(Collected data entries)
•••••
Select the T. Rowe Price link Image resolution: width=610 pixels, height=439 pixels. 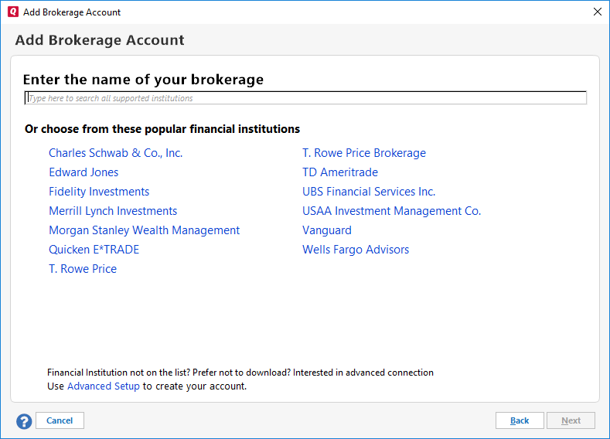coord(83,269)
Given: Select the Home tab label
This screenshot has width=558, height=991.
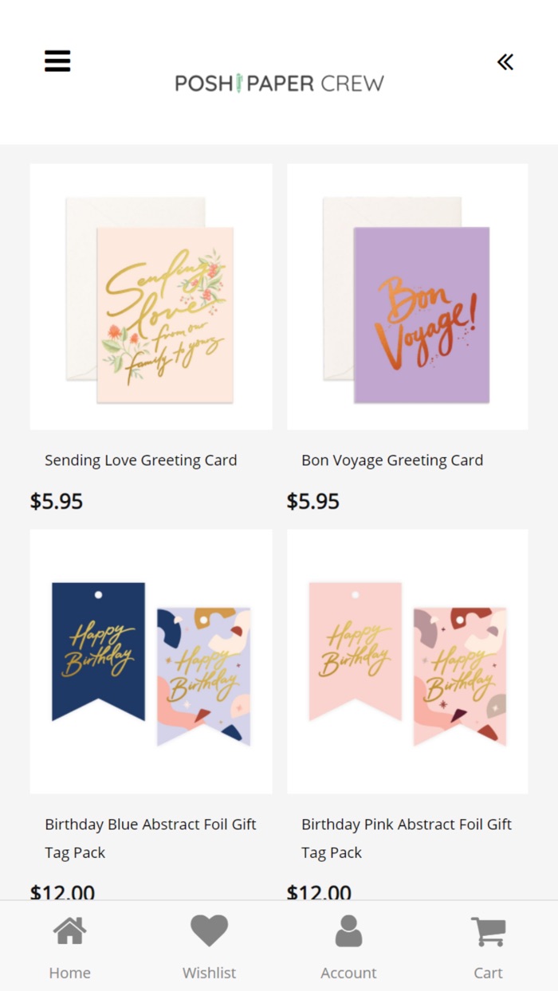Looking at the screenshot, I should [x=70, y=973].

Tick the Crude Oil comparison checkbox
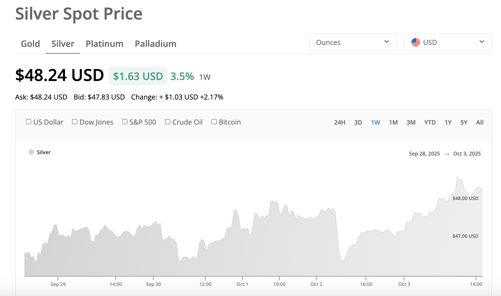(168, 122)
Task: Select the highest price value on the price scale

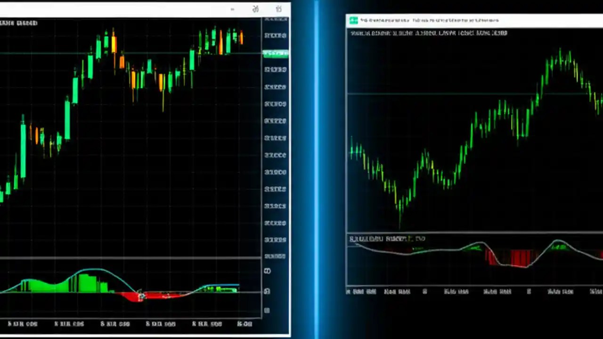Action: [276, 19]
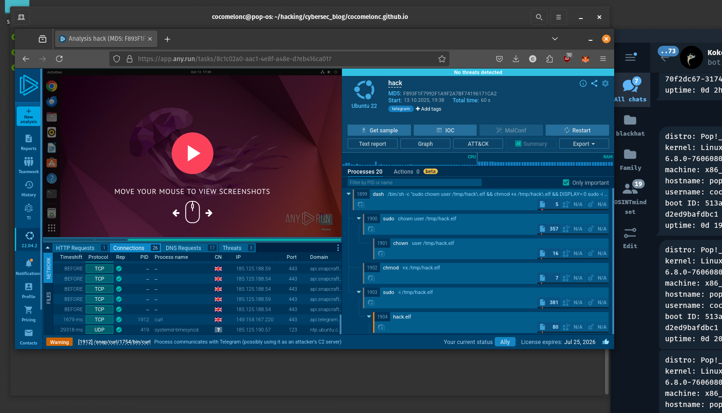Bookmark this page with the star icon
Image resolution: width=722 pixels, height=413 pixels.
[x=442, y=59]
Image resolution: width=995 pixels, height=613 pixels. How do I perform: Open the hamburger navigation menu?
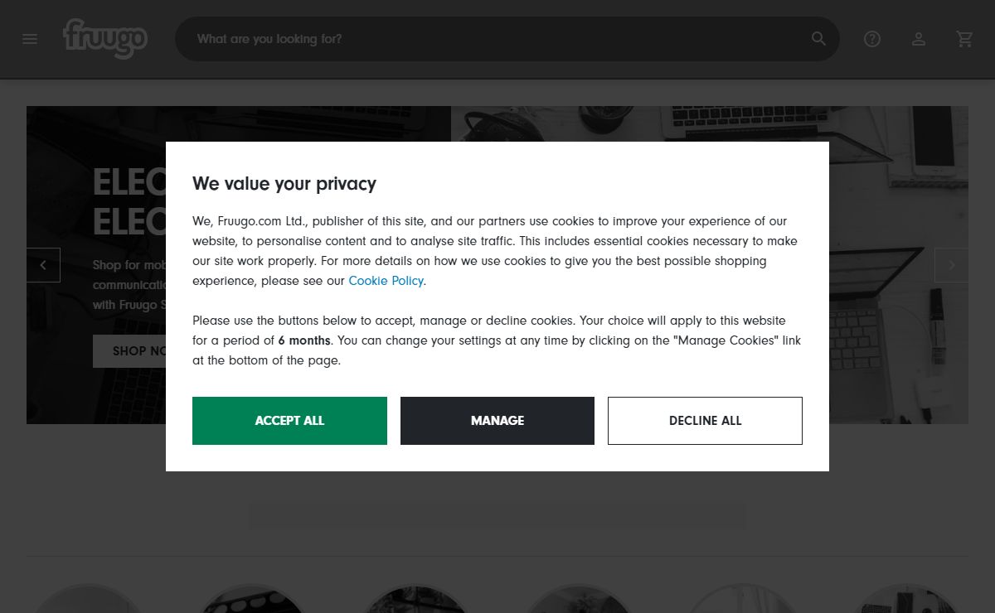coord(30,39)
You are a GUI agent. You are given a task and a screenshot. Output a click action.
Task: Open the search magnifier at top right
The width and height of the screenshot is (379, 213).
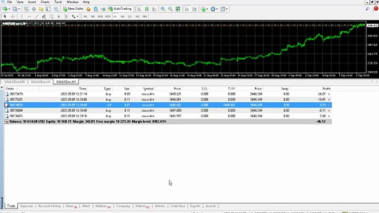(367, 9)
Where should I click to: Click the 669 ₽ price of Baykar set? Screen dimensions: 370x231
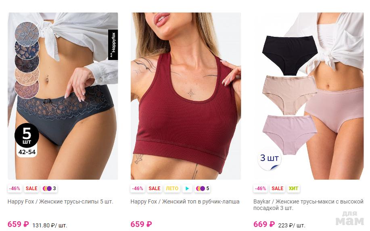[x=264, y=224]
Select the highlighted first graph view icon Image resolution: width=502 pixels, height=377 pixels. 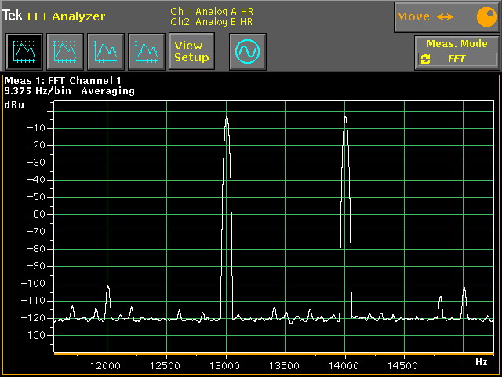click(x=23, y=52)
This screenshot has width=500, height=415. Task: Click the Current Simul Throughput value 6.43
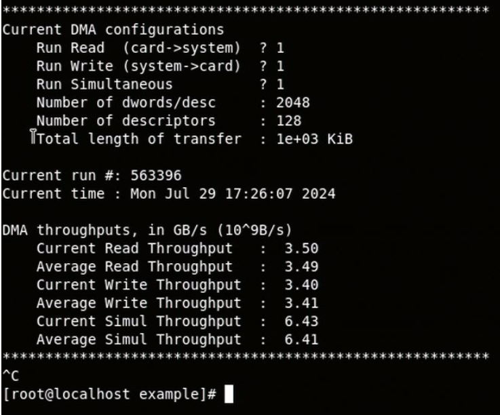coord(301,321)
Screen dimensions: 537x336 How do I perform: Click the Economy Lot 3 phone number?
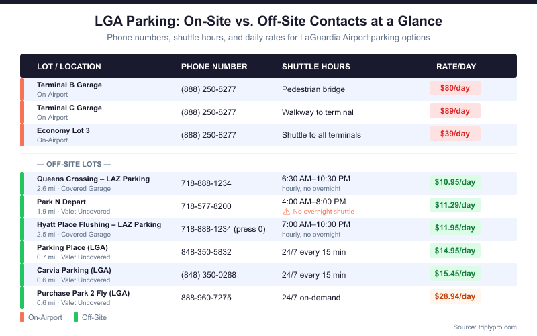pyautogui.click(x=209, y=135)
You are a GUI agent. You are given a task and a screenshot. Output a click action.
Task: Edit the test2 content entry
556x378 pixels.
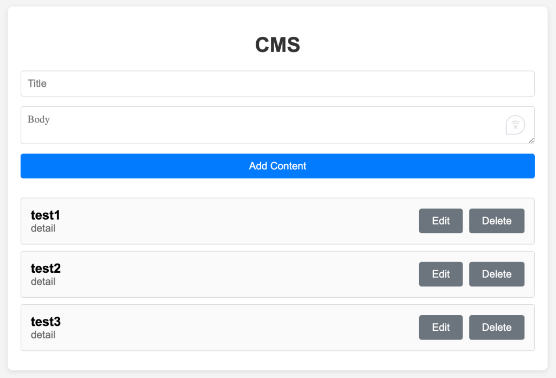(440, 274)
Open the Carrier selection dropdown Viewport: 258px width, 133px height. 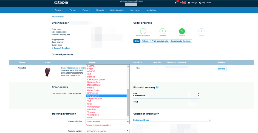click(x=107, y=122)
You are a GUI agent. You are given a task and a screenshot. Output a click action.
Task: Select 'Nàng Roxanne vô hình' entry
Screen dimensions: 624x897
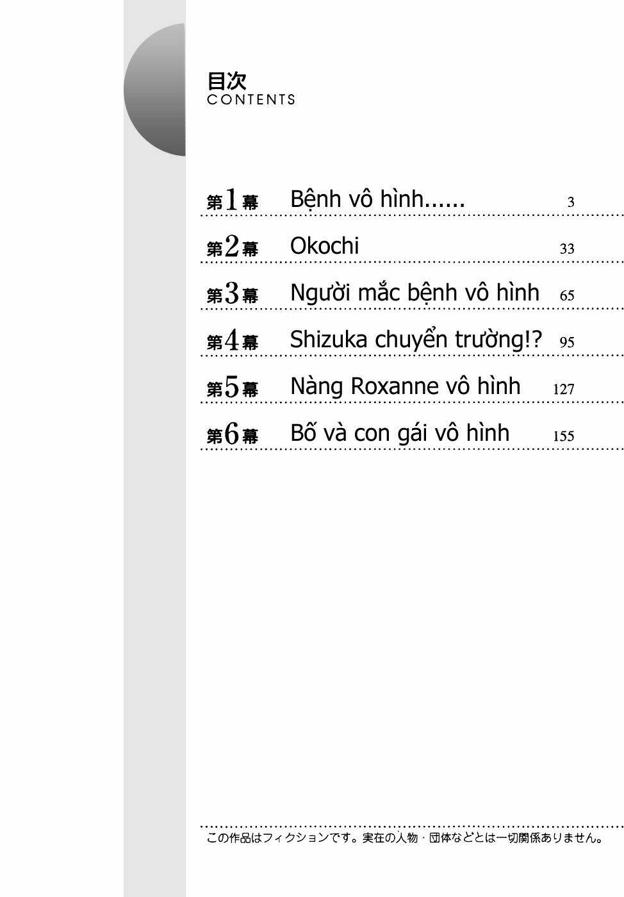click(405, 386)
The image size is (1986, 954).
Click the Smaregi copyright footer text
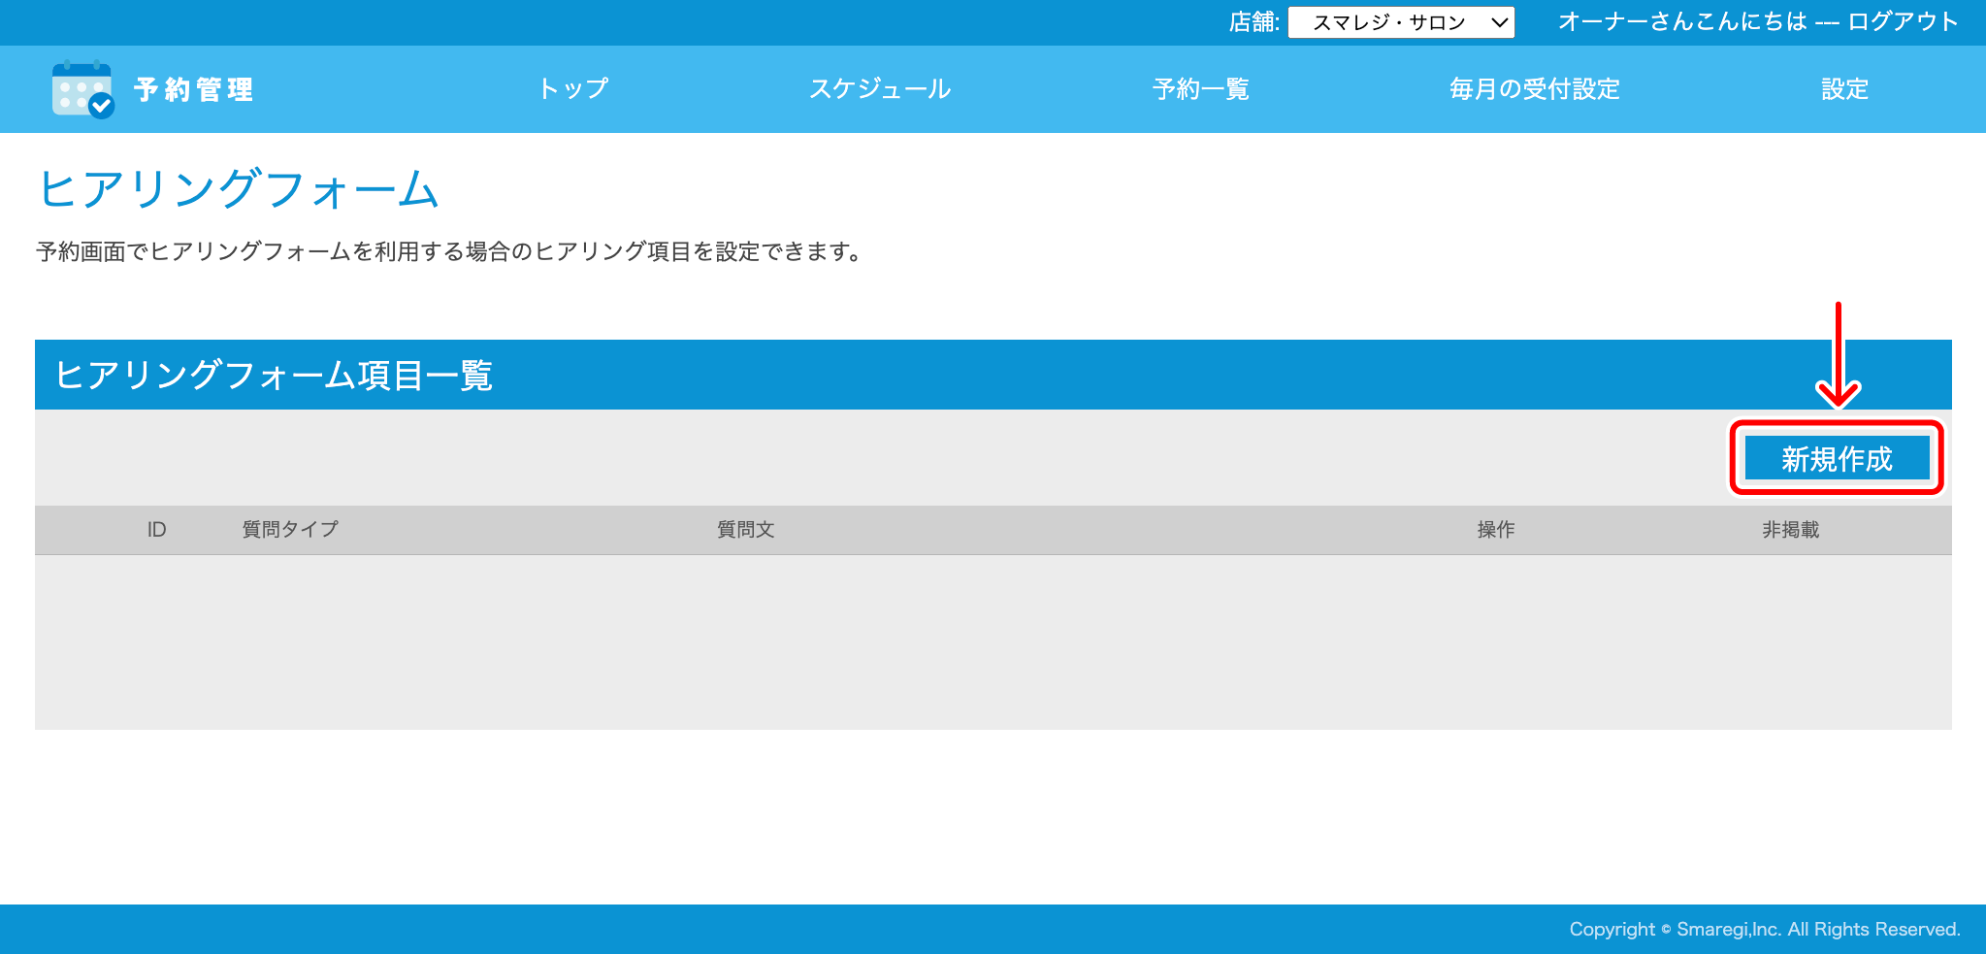1764,929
•••••
PROMPT
For the word "entry", show every line of the entries that holds it.

RESULT OF THE TASK
Task: Edit the test2 content entry
Task: Select 'Nàng Roxanne vô hình' entry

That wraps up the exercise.